The heat pump then switches on again, supply temperature rises to 25.1°C (77.2°F), the heat pump switches off, ... and this could happen within seconds or minutes.
That means something has to be done:
Lockouts for a specific time period.
Building up and breaking down an energy integral.
Allowing a hysteresis, etc.
All these measures reduce the (high-frequency) on/off cycling of the compressor.
However, this reduction in cycling always results in some degree of temperature fluctuation.
With the large thermal mass of screed, this only becomes noticeable after several hours.
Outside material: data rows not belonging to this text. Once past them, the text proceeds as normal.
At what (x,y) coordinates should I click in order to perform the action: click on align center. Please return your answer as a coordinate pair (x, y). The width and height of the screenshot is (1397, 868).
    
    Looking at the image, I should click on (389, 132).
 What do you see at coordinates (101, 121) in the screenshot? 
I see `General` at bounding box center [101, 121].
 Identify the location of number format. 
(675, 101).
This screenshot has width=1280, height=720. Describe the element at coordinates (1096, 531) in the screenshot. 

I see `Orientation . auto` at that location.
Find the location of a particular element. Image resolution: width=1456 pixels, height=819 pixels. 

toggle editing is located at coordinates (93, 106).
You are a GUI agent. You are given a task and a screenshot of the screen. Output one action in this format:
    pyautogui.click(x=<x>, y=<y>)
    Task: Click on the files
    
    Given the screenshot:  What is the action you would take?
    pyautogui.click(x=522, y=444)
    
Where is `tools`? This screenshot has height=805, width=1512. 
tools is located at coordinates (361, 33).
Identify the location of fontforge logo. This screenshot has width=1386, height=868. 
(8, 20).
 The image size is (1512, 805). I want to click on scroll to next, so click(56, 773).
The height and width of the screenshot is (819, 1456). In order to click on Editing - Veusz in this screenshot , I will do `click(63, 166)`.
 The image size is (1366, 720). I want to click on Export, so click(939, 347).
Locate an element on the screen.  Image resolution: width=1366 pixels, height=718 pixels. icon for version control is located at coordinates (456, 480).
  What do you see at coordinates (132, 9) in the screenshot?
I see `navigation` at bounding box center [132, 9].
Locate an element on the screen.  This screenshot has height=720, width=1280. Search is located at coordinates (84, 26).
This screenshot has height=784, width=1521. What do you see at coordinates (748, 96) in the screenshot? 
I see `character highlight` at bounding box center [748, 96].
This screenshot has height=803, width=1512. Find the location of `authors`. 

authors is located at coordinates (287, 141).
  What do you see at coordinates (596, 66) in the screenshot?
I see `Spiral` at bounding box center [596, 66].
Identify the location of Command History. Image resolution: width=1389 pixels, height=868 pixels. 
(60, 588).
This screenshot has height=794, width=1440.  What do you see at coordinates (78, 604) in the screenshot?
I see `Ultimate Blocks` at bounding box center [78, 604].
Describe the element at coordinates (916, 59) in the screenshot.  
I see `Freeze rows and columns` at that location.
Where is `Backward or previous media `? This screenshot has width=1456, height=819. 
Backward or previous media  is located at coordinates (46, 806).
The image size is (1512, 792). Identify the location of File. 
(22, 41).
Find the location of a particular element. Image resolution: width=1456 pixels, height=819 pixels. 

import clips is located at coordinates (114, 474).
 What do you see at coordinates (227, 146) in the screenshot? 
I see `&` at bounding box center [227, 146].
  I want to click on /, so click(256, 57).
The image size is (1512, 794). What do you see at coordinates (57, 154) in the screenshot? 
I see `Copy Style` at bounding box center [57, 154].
I was interested in which measures the Geishas have integrated here. And this short cycling actually does not happen. On the one hand, I do not know whether (as was or is the case, for example, with Waterkotte, that I do know) average values from the last 6 / 12 / 24 hours are also taken into account.
On the other hand, it also does not short cycle because the return temperature is correspondingly high. Since the heat pump’s temperature lift (the model from the photo operates with 5°C (9°F)) requires a return temperature of 20°C (68°F). And that is not possible with the current daytime temperatures (and not yet at night or only very early in the morning).
Nothing is actively done by the Pana. If anything happens, it happens solely through the device. None of the mentioned points exist (this was also the case with my previous Waterkotte brine/water heat pump), at least no user inputs (and also not in the installer menu).
And that works excellently. Since the house is still too warm, my two Panas (I have one for each apartment) are not running yet. Otherwise, I would have checked how the cycles look.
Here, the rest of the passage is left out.